[WHAT TO DO] Exactly as they appear below, repeat the lines from the one with "Task: Click the" through the one with "Task: Open the Sort by Relevance dropdown". Drop every picture.

[RECORDS FOR THIS EXERCISE]
= = = = = = =

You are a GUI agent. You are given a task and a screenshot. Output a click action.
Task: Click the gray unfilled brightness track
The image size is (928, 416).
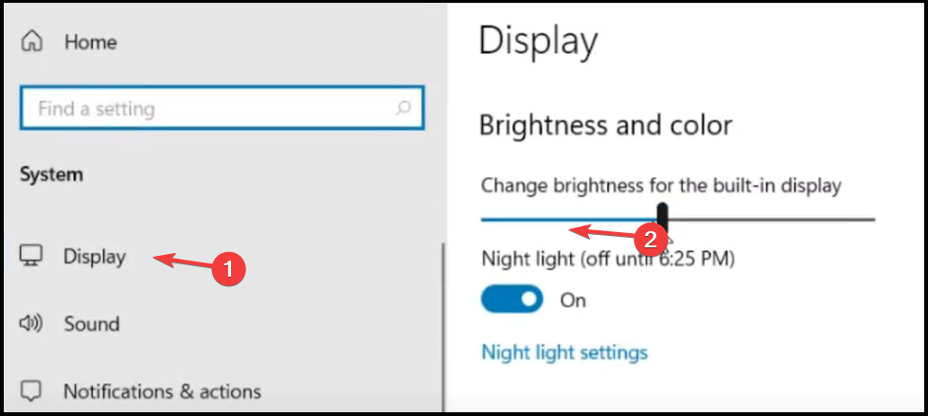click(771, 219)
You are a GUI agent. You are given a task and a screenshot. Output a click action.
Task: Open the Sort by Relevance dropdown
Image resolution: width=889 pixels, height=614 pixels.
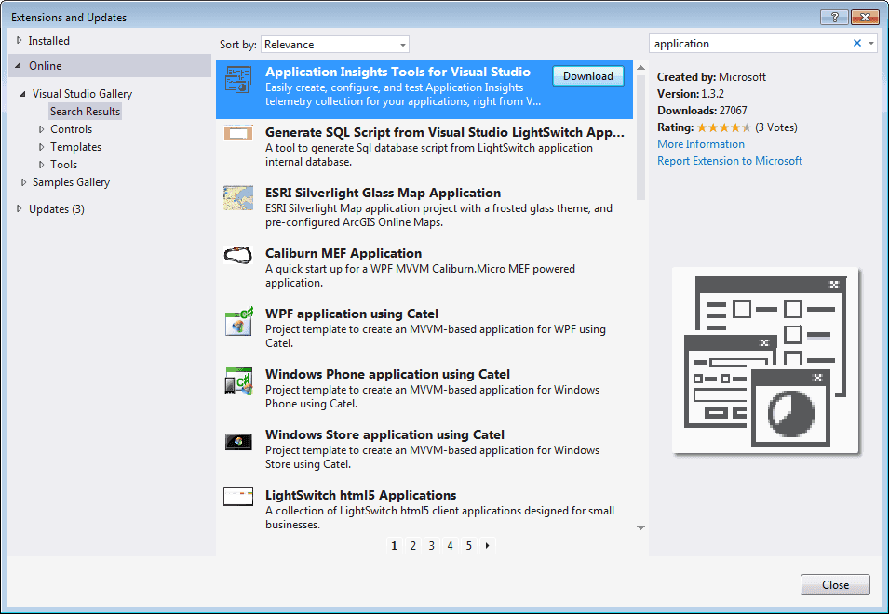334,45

= = = = = = =

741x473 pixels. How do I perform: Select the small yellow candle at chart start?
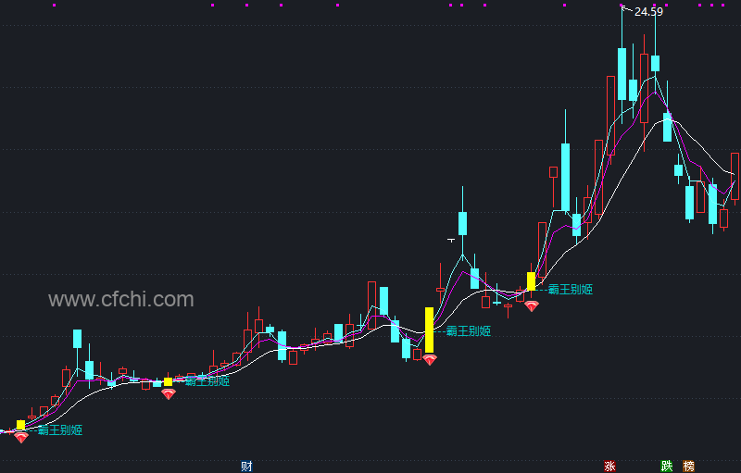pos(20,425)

= = = = = = =

[TASK RESULT]
Task: Click the gray unfilled brightness track
The image size is (928, 416).
click(771, 219)
You are a GUI agent. You are given a task and a screenshot. Output a click action.
Task: Open the Sort by Relevance dropdown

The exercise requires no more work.